- _PROBLEM STATEMENT_
Below are records. Count every line containing the word "computer" and give the number alone.

- _WORKING DATA_
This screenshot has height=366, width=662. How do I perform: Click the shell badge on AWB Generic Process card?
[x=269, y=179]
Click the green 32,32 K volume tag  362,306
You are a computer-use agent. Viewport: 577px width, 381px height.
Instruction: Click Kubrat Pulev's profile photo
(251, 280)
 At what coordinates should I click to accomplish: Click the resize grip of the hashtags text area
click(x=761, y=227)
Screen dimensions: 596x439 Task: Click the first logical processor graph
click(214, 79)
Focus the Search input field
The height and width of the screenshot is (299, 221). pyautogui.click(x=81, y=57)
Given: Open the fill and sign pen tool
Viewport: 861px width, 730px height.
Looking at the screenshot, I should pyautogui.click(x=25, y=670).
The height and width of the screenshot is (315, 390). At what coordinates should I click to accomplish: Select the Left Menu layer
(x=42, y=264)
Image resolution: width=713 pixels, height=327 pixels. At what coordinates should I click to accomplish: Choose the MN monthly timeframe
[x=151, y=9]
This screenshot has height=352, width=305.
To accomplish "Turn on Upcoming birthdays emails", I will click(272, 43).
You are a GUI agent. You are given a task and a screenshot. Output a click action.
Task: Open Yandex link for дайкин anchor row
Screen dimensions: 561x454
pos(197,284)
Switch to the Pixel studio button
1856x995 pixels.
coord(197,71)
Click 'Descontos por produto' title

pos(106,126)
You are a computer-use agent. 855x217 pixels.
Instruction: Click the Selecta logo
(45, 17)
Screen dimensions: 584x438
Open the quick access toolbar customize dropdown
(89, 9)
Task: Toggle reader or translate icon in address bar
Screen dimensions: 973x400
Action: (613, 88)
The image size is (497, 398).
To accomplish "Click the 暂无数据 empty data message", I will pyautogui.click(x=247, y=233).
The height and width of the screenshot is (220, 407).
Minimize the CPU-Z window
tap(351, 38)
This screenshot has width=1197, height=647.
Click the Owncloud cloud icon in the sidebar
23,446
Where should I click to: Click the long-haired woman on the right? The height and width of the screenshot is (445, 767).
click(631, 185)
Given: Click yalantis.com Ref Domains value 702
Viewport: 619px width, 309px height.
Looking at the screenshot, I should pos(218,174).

- _WRITTEN REPLY_
2